### DATASET RECORDS

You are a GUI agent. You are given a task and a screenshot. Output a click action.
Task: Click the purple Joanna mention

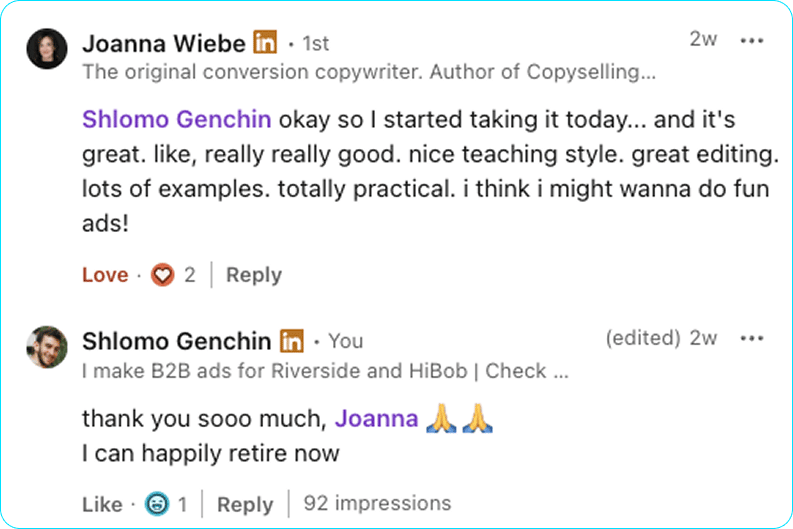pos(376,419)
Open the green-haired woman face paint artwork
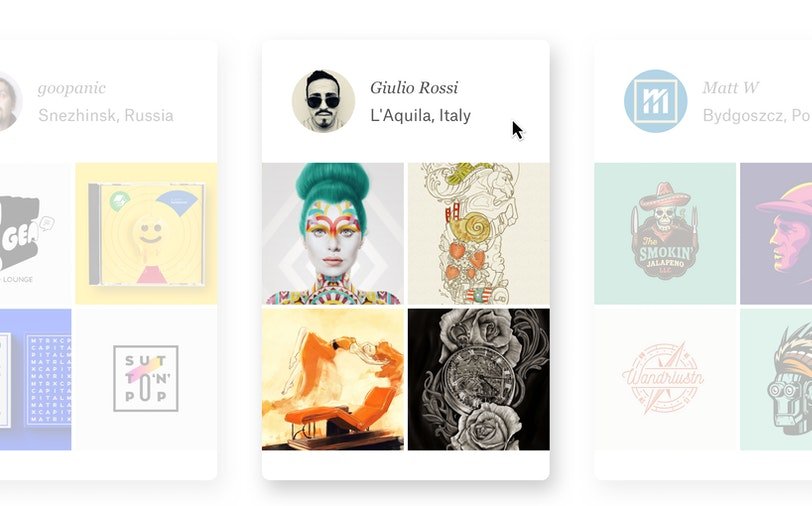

* * *

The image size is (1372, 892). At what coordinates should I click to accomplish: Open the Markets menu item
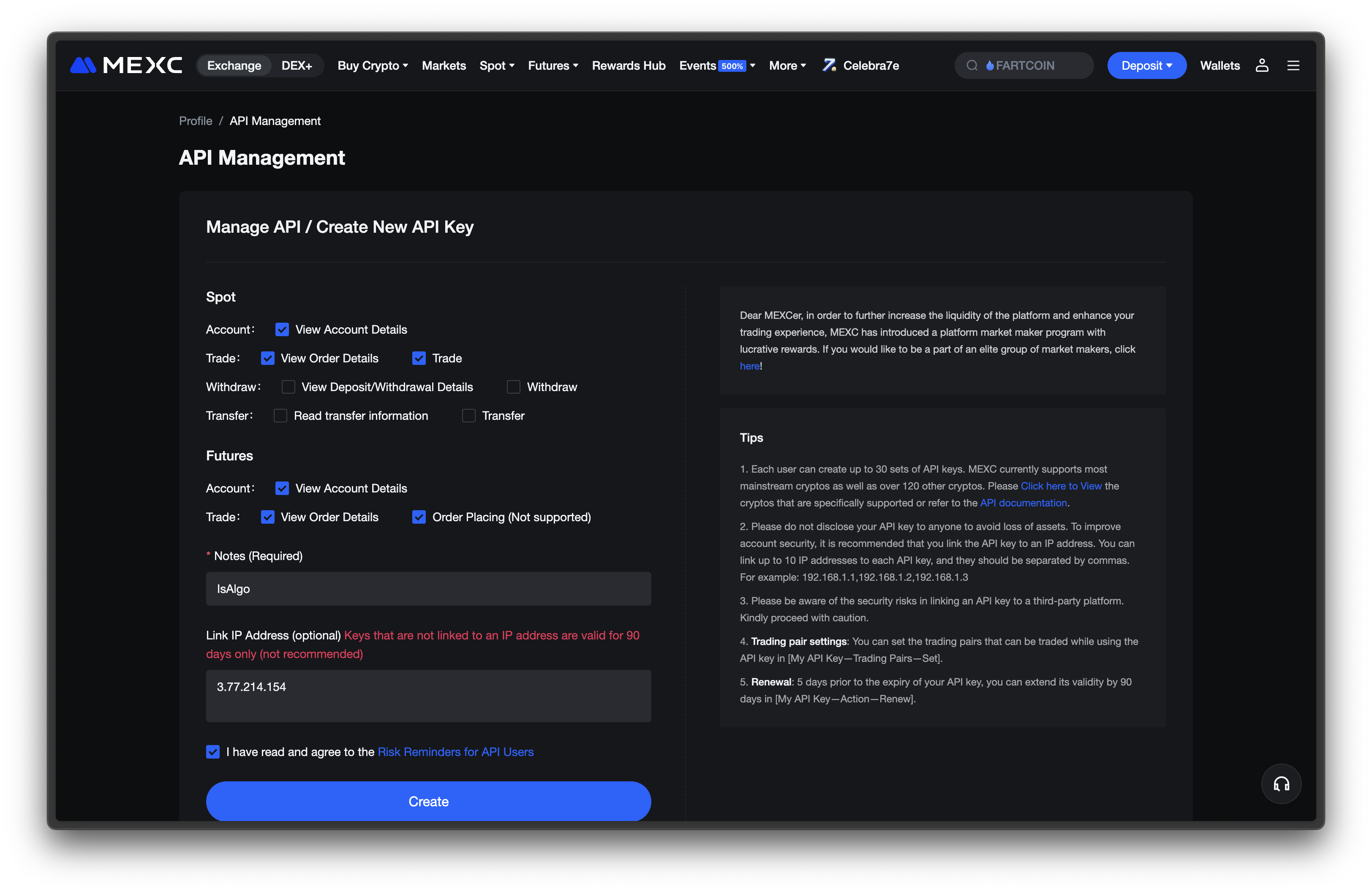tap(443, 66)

==

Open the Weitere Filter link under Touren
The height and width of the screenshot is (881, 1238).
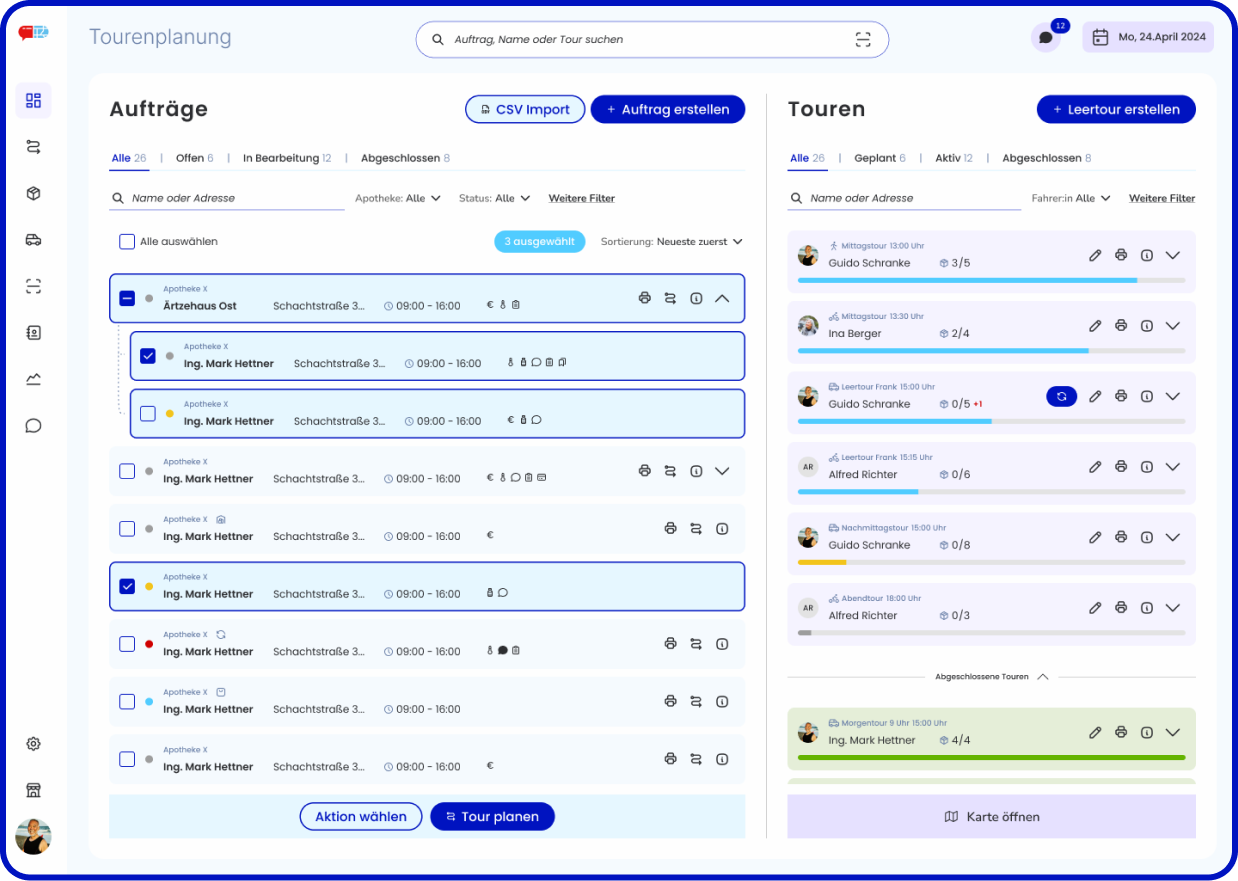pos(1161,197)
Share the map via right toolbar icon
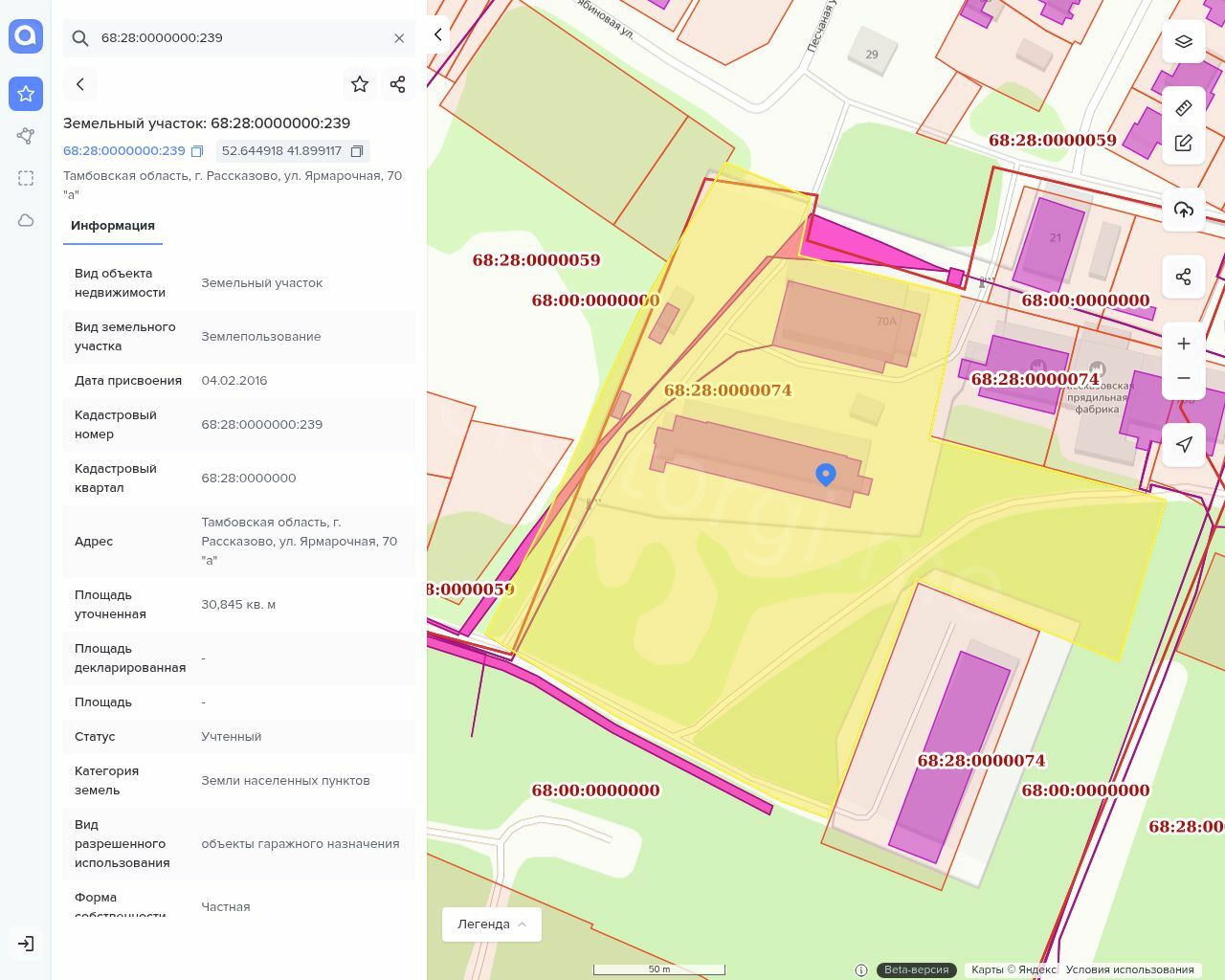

### YOUR INSTRUCTIONS
Rewrite the records from the line containing "The image size" through the line containing "tap(443, 66)", changing "Markets" to "Portfolio" and keeping everything else the same. Don't include the pictures in your answer.

### RESULT OF THIS TASK
The image size is (1372, 892). At what coordinates should I click to accomplish: Open the Portfolio menu item
tap(443, 66)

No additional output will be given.